Sa voix démontrait son angoisse, pourtant aucun de ses interlocuteurs ne semblaient s'en être rendus compte, sauf peut-être Fil et son incroyable sens de l'observation. Anne-Sophie n'adressa pas un regard à l'Italien, se souvenant de la manière avec laquelle il l'avait remballée lors de leur dernière conversation.

— Mon Prince, je vous trouvais soucieux, se risqua-t-elle à demander.

— Il y a de quoi, répondit-il les sourcils froncés, un meurtre est survenu cette nuit.

La révélation frappa Anne-Sophie dont le visage blêmit instantanément.

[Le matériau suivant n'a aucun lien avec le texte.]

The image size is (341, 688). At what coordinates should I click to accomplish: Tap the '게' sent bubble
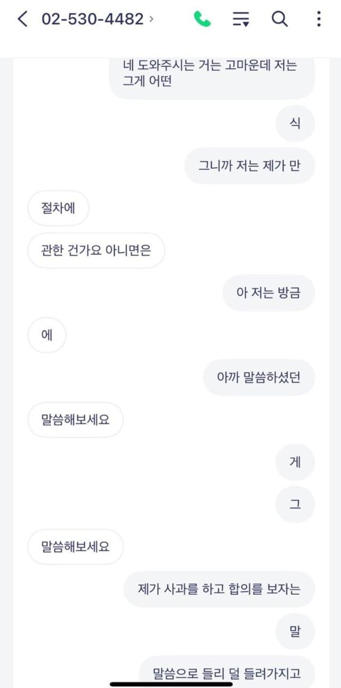click(x=295, y=462)
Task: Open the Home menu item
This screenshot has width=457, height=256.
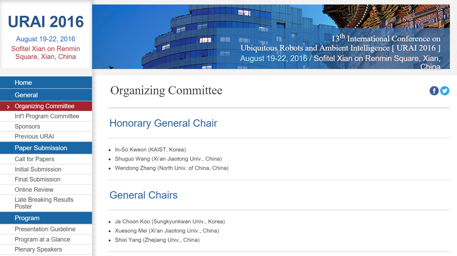Action: point(23,83)
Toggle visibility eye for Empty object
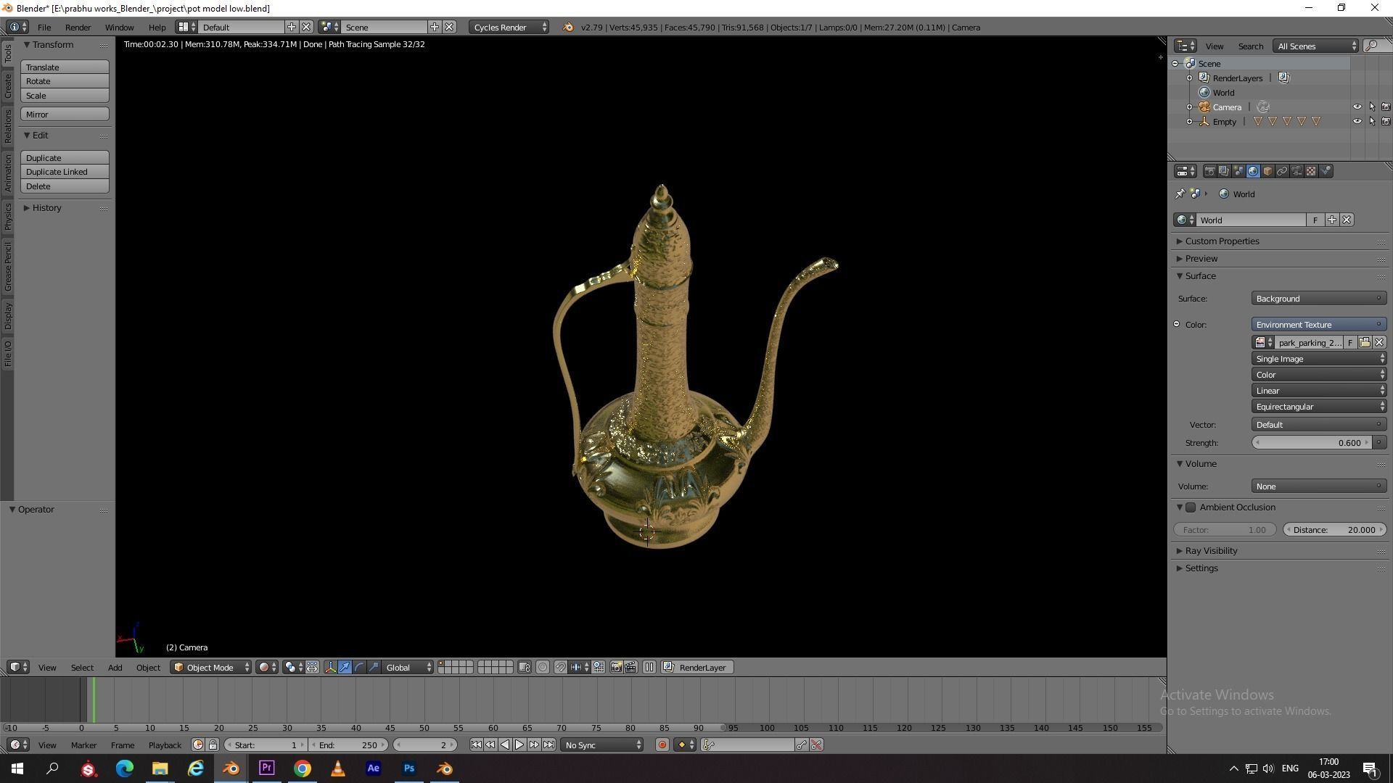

Il était impossible pour elle que ce ne soit pas le Masqué ! Très vite, ses mains attrapèrent nerveusement les pans de sa robe qu'elle serra à s'en blanchir les jointures. Un geste qui n'échappa pas à Fil qui inspira fortement avant de froncer les sourcils.

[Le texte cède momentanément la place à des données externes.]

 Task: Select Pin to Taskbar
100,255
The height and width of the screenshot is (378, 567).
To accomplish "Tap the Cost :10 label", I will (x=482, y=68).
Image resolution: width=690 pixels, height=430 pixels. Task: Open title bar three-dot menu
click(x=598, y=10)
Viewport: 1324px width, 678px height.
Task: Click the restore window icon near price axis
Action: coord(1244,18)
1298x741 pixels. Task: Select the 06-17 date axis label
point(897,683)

— Vous allez bien Anne ? S'inquiéta le Prince, vous blêmissez...

— Je ne suis pas habituée à la violence, répondit-elle, un meurtre me fait tourner de l'œil...

La jeune femme remarqua le haussement des yeux de Fil vers le ciel. Elle serra la mâchoire et serra encore plus fort les plis de sa jupe. En réalité, elle n'avait pas menti. La violence la dégoûtait, ne comprenant pas en quoi son usage favorisait l'existence des autres.

— Le monde n'est pas aussi rose que l'on vous l'apprend n'est-ce-pas ? Railla l'Italien.

Même si la jeune femme voulait répondre d'une façon des plus inconcevable dans un lieu bien trop prestigieux, elle se força à se concentrer sur ses pensées. Soudainement, Anne-Sophie repensa au contenu des lettres de son partenaire et elle. A la fin de chacune était inscrite une phrase identique qui aiguilla les pensées de la jeune femme.

— Que l'acte commence et les masques tombent...murmura-t-elle pour elle-même (Le Prince jeta un regard interloqué envers la jeune femme puis vers Fil qui avait aussi l'air intéressé) Mon Prince, avez-vous vu la victime ?

Le Prince sembla dérouté par sa question. Cette jeune femme ne leur avait pas dit qu'elle détestait la violence ? Pourquoi demander des caractéristiques ? Laurent jugea qu'elle en savait bien plus que lui ou Fil sur cette affaire, cependant il ne fit aucune remarque.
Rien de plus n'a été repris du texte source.